The bear’s ears where pinned back, and it was crouched low to the ground, “locked on me,” Wilkins said.
“I remember the jaws popping and the mouth twisting. It came like a missile,” Walker said.
“My heart went into my shoes when that happened,” Wilkins said. “I thought, ‘Now I’m going to find out what it’s like to be mauled by a grizzly.’”
He pulled his .44 magnum pistol and aimed the handgun right at the bear’s nose. He planned to fire when the sow was within pistol range, but reassessed the situation: “‘If I kill this bear the investigation is going to be a nightmare,’” Wilkins thought.
The bear took mere seconds to charge 45 yards, Wilkins said.
“It was insanely fast,” Walker said.
The grizzly stopped at 15 yards, stood on its hind legs for a moment, then dropped to all fours.
He intentionally fired one round over its head, Wilkins said.
Walker was armed with a .44 too, but he said he couldn’t shoot because Wilkins was standing in his field of fire.
The bear turned and walked about 10 yards up the hill into the timber. Then it came again. Rather than shooting, he screamed at the bear, Wilkins said.
The bear withdrew again, but remained visible in the trees.
The bear eased up the hill a bit, but it was walking more or less parallel to them, Wilkins said.
The timber was dense and they glimpsed the grizzly only sporadically, Wilkins said.
“Which was an eery feeling because you know any second...” Walker said.
The guys hightailed to the four-wheelers.
When they had nearly reached their ATVs, Wyoming Game and Fish Department Powell Game Warden Chris Queen arrived.
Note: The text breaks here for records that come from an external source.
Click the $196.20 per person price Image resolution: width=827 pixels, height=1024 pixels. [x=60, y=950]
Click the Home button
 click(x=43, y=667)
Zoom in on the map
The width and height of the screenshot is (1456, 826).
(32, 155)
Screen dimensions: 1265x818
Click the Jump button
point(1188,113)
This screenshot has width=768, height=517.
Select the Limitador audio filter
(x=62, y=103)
They gave Queen a recap of the incident.
Bear spray would not have been effective until the bear closed within 10 yards. So even if they could have deployed the aerosol, it would have been on top of Wilkins in a split second as well, Walker said.
Neither carries pepper spray anyway. Forty-fours: “That’s our bear spray,” Walker said.
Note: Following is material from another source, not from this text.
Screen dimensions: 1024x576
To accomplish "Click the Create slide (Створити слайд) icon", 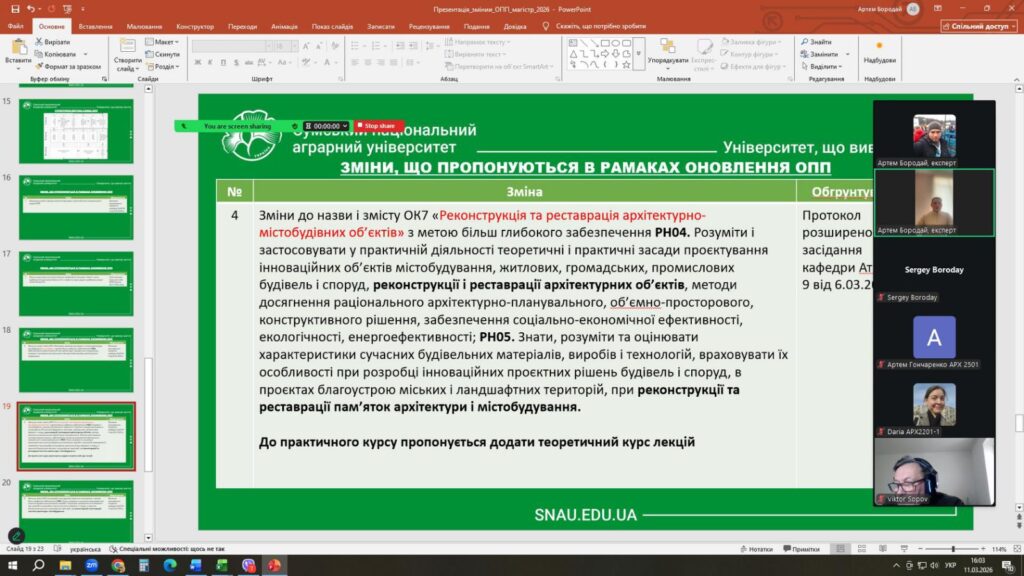I will coord(128,52).
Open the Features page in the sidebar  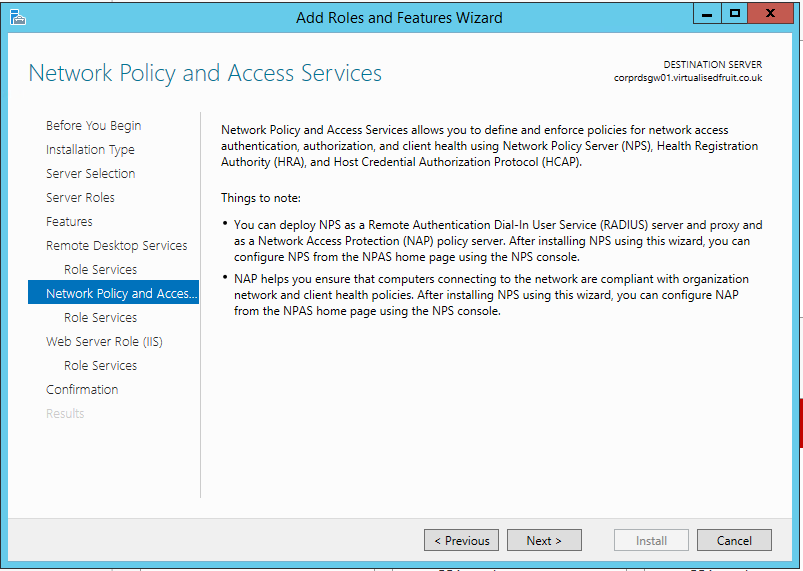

The rest of the day the guys scouted from their ATVs, Walker said.
Wilkins’ wife, Cheryl, doesn’t want him to hunt alone, and Wilkins said he has learned not to lower his guard even when the vehicles are within sight.
Both men said it would be a long time before they hiked any narrow, tree-line logging trails again.
“Whatever we did right or wrong, we walked away from it, so we didn’t do anything too wrong,” Wilkins said.